Short problem 1: In the mailing-list thread on the deadline scheduler patch, rewrite the paragraph beginning "Does something like so work?" as a short bulleted list that keeps its main points.
Short problem 2: From the deadline scheduler patch thread, list every nonblank line that the patch adds to deadline.c (the lines marked with a plus sign in the diff), leaving out the plus sign.
Short problem 3: Carry on the mailing-list thread about the deadline scheduler patch, picking up after its last sentence.

Re: [PATCH v3] sched/deadline: Fix the intention to re-evalute tick dependency for offline cpu

From: Wanpeng Li
Date: Wed Aug 31 2016 - 06:31:25 EST


2016-08-31 17:21 GMT+08:00 Peter Zijlstra <peterz@xxxxxxxxxxxxx>:
> On Fri, Aug 19, 2016 at 09:56:59PM +0800, Wanpeng Li wrote:
>> 2016-08-19 21:25 GMT+08:00 Peter Zijlstra <peterz@xxxxxxxxxxxxx>:
>> > On Fri, Aug 12, 2016 at 05:24:03PM +0800, Wanpeng Li wrote:
>> >
>> >> diff --git a/kernel/sched/deadline.c b/kernel/sched/deadline.c
>> >> index d091f4a..ce0fb00 100644
>> >> --- a/kernel/sched/deadline.c
>> >> +++ b/kernel/sched/deadline.c
>> >> @@ -641,6 +641,11 @@ static enum hrtimer_restart dl_task_timer(struct hrtimer *timer)
>> >> goto unlock;
>> >> }
>> >>
>> >> +#ifdef CONFIG_SMP
>> >> + if (unlikely(!rq->online))
>> >> + goto offline;
>> >> +#endif
>> >> +
>> >> enqueue_task_dl(rq, p, ENQUEUE_REPLENISH);
>> >> if (dl_task(rq->curr))
>> >> check_preempt_curr_dl(rq, p, 0);
>> >> @@ -648,6 +653,7 @@ static enum hrtimer_restart dl_task_timer(struct hrtimer *timer)
>> >> resched_curr(rq);
>> >>
>> >> #ifdef CONFIG_SMP
>> >> +offline:
>> >> /*
>> >> * Perform balancing operations here; after the replenishments. We
>> >> * cannot drop rq->lock before this, otherwise the assertion in
>> >> @@ -659,6 +665,7 @@ static enum hrtimer_restart dl_task_timer(struct hrtimer *timer)
>> >> * XXX figure out if select_task_rq_dl() deals with offline cpus.
>> >> */
>> >> if (unlikely(!rq->online)) {
>> >> + replenish_dl_entity(dl_se, dl_se);
>> >> lockdep_unpin_lock(&rq->lock, rf.cookie);
>> >> rq = dl_task_offline_migration(rq, p);
>> >
>> > So I don't like this, even if it magically works. With this we end up
>> > calling dl_task_offline_migration() -> deactivate_task() while the task
>> > isn't on the runqueue at all.
>>
>> So how about v1, it also works :), https://lkml.org/lkml/2016/8/10/898
>
> Does something like so work? Notice what we have preemption disabled (by
> virtue of having pi_lock and rq->lock taken) and thus cannot hotplug.
> Therefore if we notice a rq not being online, it must stay that way,
> equally any online rq must also stay that way.

Entries shown:
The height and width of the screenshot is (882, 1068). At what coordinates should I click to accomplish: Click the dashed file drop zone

* * *

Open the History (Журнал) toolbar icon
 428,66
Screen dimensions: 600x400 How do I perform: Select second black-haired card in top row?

Right answer 1:
- It asks whether the proposed approach would work.
- Preemption is disabled because pi_lock and rq->lock are held, so CPU hotplug cannot happen.
- A runqueue found offline must therefore stay offline.
- Likewise, any online runqueue must stay online.

Right answer 2:
#ifdef CONFIG_SMP
if (unlikely(!rq->online))
goto offline;
#endif
offline:
replenish_dl_entity(dl_se, dl_se);

Right answer 3:
>
> This means we can fold the two online tests you had and simply do the rq
> switch beforehand.

Thanks for the proposal Peterz! It works and I just sent out v4. :)

Regards,
Wanpeng Li

>
> Completely untested...
>
> ---
> kernel/sched/deadline.c | 46 ++++++++++++++++++----------------------------
> 1 file changed, 18 insertions(+), 28 deletions(-)
>
> diff --git a/kernel/sched/deadline.c b/kernel/sched/deadline.c
> index d091f4a95416..bcade08772a8 100644
> --- a/kernel/sched/deadline.c
> +++ b/kernel/sched/deadline.c
> @@ -243,10 +243,8 @@ static struct rq *find_lock_later_rq(struct task_struct *task, struct rq *rq);
> static struct rq *dl_task_offline_migration(struct rq *rq, struct task_struct *p)
> {
> struct rq *later_rq = NULL;
> - bool fallback = false;
>
> later_rq = find_lock_later_rq(p, rq);
> -
> if (!later_rq) {
> int cpu;
>
> @@ -254,7 +252,6 @@ static struct rq *dl_task_offline_migration(struct rq *rq, struct task_struct *p
> * If we cannot preempt any rq, fall back to pick any
> * online cpu.
> */
> - fallback = true;
> cpu = cpumask_any_and(cpu_active_mask, tsk_cpus_allowed(p));
> if (cpu >= nr_cpu_ids) {
> /*
> @@ -274,16 +271,7 @@ static struct rq *dl_task_offline_migration(struct rq *rq, struct task_struct *p
> double_lock_balance(rq, later_rq);
> }
>
> - /*
> - * By now the task is replenished and enqueued; migrate it.
> - */
> - deactivate_task(rq, p, 0);
> set_task_cpu(p, later_rq->cpu);
> - activate_task(later_rq, p, 0);
> -
> - if (!fallback)
> - resched_curr(later_rq);
> -
> double_unlock_balance(later_rq, rq);
>
> return later_rq;
> @@ -641,29 +629,31 @@ static enum hrtimer_restart dl_task_timer(struct hrtimer *timer)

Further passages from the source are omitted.